====== TEXT SECTION
An obvious function that a volume such as this can perform is to provide one of the periodic updates that any field of enquiry needs. We seek to expand upon, summarize, and help to analytically hone the mass of scholarship now being conducted in the field across a variety of disciplines, and at the frontier interface between the academic and the activist spheres—a ground that a number of our authors occupy to the benefit of both sides. The diverse abundance of research and reflection on genocide is a cause for satisfaction, but there is also the need to ask what it all amounts to, and where it might be heading. If the present volume does not presume to prescribe one future direction, it does seek to promote what its editors see as some of the most fruitful avenues of analytic enquiry. Our interpretation of what qualifies as fruitful is, inevitably, conditioned by our own disciplinary presumptions, and this point brings us to a significant justification for the volume.

Historicization and Causation

For us as editors it is important that this handbook is published within Oxford University Press's history list. The ‘historicization’ of genocide is one of the central goals of the volume. We argue for the importance of a historically based, interdisciplinary method that embeds critical theories more firmly in empirical data. In this way, we believe that the concept of genocide will become more useful to both historians and social theorists, and more relevant to scholars in other fields who do not currently regard the genocide concept as valuable for their particular area.
============
====== DATA SUPPLIED
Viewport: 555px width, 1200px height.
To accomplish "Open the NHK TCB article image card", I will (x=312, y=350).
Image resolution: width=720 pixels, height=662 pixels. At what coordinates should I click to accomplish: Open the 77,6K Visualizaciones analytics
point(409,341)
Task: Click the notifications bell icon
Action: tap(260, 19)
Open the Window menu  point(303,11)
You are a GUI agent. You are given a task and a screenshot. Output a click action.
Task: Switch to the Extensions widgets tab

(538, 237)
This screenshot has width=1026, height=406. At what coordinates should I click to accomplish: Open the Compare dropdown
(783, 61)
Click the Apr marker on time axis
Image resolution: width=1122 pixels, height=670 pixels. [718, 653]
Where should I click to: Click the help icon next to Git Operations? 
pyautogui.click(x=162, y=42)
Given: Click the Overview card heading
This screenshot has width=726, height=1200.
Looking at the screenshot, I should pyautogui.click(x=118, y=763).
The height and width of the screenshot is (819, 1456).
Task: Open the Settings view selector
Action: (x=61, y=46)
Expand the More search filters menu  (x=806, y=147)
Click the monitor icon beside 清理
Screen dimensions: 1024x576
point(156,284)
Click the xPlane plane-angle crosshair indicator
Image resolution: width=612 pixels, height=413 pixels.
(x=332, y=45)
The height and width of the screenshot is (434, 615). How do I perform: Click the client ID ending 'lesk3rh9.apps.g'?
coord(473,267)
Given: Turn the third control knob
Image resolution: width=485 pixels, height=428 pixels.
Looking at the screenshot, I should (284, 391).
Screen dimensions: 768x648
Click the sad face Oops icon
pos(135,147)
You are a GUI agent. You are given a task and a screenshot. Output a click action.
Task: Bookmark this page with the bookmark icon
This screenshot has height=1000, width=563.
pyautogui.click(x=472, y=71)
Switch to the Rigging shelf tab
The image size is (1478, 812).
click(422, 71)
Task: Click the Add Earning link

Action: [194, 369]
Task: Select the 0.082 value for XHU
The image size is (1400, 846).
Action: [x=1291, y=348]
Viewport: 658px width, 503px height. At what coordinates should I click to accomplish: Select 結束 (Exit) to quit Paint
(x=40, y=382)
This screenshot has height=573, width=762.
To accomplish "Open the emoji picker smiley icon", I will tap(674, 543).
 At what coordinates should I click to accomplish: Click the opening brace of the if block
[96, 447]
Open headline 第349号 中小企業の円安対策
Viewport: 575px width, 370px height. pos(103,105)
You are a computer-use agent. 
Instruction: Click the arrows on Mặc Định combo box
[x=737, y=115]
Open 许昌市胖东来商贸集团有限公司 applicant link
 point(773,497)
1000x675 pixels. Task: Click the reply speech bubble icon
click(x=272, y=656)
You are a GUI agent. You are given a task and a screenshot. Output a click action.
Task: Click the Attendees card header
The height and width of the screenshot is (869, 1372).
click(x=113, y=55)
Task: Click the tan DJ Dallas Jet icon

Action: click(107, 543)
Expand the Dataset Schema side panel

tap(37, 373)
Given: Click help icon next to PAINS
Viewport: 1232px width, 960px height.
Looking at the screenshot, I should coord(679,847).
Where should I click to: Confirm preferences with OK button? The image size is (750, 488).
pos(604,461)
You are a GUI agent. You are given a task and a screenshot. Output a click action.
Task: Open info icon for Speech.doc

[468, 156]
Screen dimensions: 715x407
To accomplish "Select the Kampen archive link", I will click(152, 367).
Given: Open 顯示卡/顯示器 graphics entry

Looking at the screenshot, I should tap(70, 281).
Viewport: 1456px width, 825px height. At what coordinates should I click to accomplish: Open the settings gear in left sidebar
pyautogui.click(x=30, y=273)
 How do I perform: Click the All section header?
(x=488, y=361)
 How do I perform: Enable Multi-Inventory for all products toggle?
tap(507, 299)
============
EXERCISE REQUIREMENTS:
Copy the text from "Historicization and Causation" up to and including "their particular area.", switching "handbook" to "collection". Rely only on the text for what comes next.

RESPONSE:
Historicization and Causation

For us as editors it is important that this collection is published within Oxford University Press's history list. The ‘historicization’ of genocide is one of the central goals of the volume. We argue for the importance of a historically based, interdisciplinary method that embeds critical theories more firmly in empirical data. In this way, we believe that the concept of genocide will become more useful to both historians and social theorists, and more relevant to scholars in other fields who do not currently regard the genocide concept as valuable for their particular area.